EXERCISE: For the entries that follow, restate word for word the line containing "Where should I click to: Switch", the line containing "You are a computer-use agent. Viewport: 1412px", and every line that lies between them.

DATA:
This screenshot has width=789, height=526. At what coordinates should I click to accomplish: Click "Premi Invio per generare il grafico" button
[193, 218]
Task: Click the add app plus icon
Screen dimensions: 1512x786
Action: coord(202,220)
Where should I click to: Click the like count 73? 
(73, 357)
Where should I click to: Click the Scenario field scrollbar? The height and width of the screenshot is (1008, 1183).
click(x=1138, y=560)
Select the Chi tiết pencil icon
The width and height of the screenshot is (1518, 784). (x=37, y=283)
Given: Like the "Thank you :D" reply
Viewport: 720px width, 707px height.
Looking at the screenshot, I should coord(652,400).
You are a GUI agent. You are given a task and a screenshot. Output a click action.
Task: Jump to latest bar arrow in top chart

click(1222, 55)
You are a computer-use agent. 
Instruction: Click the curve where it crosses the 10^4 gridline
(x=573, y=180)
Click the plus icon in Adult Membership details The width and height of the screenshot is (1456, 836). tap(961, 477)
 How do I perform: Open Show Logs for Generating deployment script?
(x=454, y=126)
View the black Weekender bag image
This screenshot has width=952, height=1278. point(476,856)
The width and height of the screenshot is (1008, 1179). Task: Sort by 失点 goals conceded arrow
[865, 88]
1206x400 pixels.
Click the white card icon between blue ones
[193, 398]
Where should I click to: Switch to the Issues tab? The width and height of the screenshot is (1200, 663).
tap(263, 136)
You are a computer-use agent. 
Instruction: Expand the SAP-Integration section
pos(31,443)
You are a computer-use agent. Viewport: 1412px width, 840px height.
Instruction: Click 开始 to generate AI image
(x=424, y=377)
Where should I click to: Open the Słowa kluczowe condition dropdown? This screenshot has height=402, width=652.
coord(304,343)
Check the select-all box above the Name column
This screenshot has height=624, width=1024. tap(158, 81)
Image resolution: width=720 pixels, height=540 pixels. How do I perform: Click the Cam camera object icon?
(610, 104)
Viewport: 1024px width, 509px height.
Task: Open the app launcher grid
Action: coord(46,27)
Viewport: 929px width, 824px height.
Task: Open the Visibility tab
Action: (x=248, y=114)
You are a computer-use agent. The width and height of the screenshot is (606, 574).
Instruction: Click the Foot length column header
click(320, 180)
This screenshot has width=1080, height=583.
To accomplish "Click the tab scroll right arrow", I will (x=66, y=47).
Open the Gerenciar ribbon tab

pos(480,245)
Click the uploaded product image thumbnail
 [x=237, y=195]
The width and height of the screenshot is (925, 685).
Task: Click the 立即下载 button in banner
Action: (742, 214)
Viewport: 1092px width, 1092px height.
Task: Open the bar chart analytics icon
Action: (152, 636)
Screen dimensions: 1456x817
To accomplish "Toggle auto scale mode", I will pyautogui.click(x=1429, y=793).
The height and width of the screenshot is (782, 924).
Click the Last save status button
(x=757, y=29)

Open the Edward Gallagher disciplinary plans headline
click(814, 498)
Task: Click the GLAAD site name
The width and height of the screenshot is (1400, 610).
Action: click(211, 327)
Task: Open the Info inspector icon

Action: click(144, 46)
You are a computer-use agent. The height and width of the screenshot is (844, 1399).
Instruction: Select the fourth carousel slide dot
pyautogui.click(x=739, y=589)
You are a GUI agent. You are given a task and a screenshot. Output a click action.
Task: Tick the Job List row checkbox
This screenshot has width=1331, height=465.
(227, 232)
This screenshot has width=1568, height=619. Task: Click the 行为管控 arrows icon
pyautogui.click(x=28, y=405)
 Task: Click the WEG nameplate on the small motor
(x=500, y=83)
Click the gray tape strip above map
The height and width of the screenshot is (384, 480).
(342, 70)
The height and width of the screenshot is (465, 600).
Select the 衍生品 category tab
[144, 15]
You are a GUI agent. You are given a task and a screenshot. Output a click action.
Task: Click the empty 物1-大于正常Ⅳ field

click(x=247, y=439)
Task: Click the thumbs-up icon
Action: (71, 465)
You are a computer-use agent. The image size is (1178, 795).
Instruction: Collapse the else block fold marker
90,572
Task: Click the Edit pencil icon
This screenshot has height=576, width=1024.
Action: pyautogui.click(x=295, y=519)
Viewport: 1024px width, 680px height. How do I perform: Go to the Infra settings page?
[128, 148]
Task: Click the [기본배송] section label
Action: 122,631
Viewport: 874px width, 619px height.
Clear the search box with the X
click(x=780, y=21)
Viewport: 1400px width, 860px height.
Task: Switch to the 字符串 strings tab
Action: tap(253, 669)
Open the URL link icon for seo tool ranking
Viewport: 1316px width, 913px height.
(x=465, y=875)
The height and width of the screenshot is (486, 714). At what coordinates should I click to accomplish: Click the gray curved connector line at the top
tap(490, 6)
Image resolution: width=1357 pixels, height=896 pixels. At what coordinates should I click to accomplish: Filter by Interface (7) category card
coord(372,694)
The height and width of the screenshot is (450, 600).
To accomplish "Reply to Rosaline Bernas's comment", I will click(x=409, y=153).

SOLVED PROBLEM:
Where should I click to: Switch to the Issues tab? The width and height of the screenshot is (1200, 663).
tap(263, 136)
You are a computer-use agent. 
Instruction: Expand the SAP-Integration section
pos(31,443)
You are a computer-use agent. Viewport: 1412px width, 840px height.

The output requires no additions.